» Problem requirements
Verbatim output of the lines below is required, with the images omitted.

══ Records to process

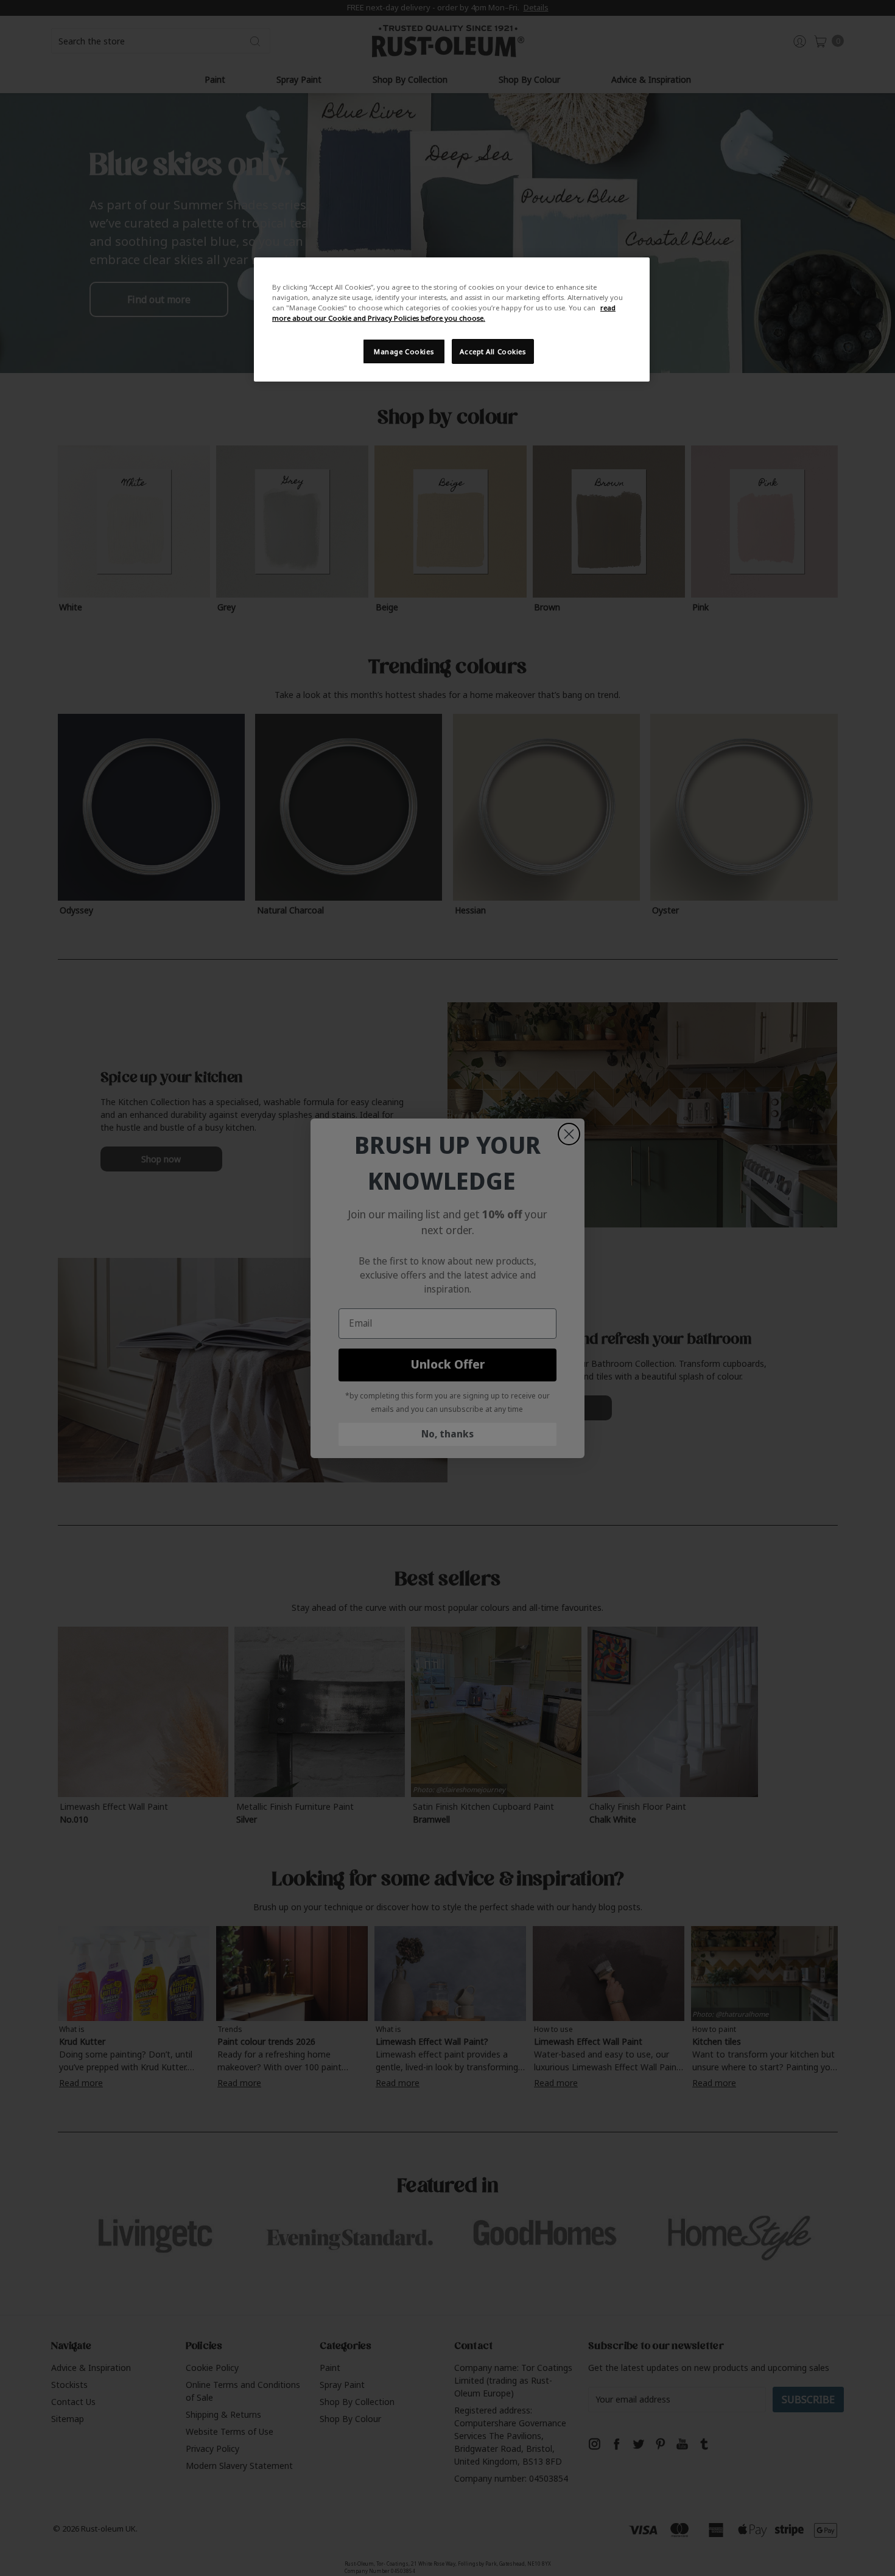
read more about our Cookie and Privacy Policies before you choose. (444, 313)
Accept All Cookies (492, 351)
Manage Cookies (403, 351)
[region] (452, 319)
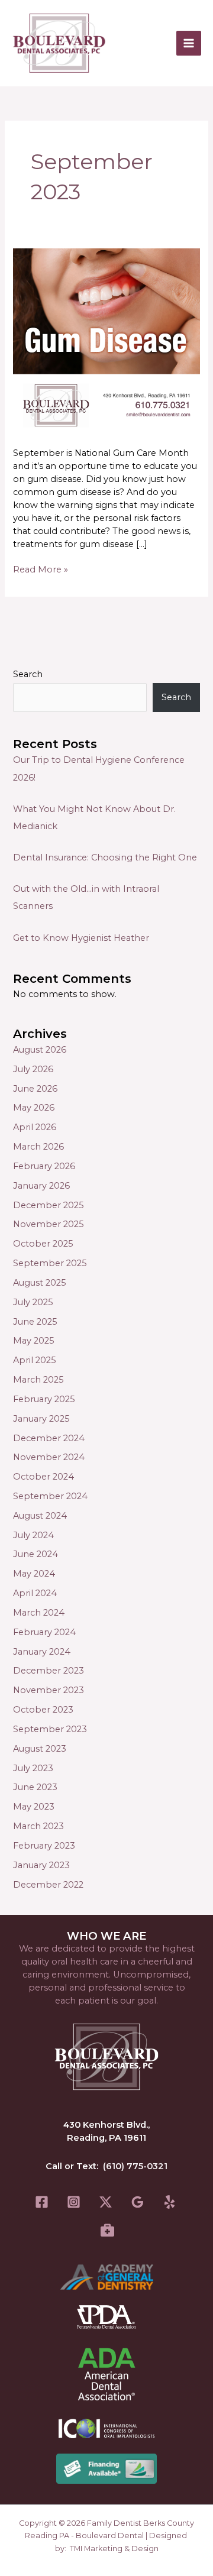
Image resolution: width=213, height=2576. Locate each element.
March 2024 (38, 1612)
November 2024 (49, 1457)
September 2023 (50, 1729)
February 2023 (44, 1845)
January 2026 (41, 1185)
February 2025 (44, 1399)
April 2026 (34, 1127)
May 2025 (33, 1340)
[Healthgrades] (107, 2230)
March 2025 (38, 1379)
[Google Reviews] (137, 2202)
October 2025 (43, 1243)
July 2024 (33, 1535)
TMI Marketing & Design (114, 2548)
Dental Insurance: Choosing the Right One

════

» Answer space
read more about our Cookie and Privacy Policies before you choose. (444, 313)
Accept All Cookies (492, 351)
Manage Cookies (403, 351)
[region] (452, 319)
Image resolution: width=213, height=2576. Locate each element.
March 2024 (38, 1612)
November 2024 (49, 1457)
September 2023 (50, 1729)
February 2023 (44, 1845)
January 2026 (41, 1185)
February 2025 (44, 1399)
April 2026 (34, 1127)
May 2025 (33, 1340)
[Healthgrades] (107, 2230)
March 2025 (38, 1379)
[Google Reviews] (137, 2202)
October 2025 (43, 1243)
July 2024 (33, 1535)
TMI Marketing & Design (114, 2548)
Dental Insurance: Choosing the Right One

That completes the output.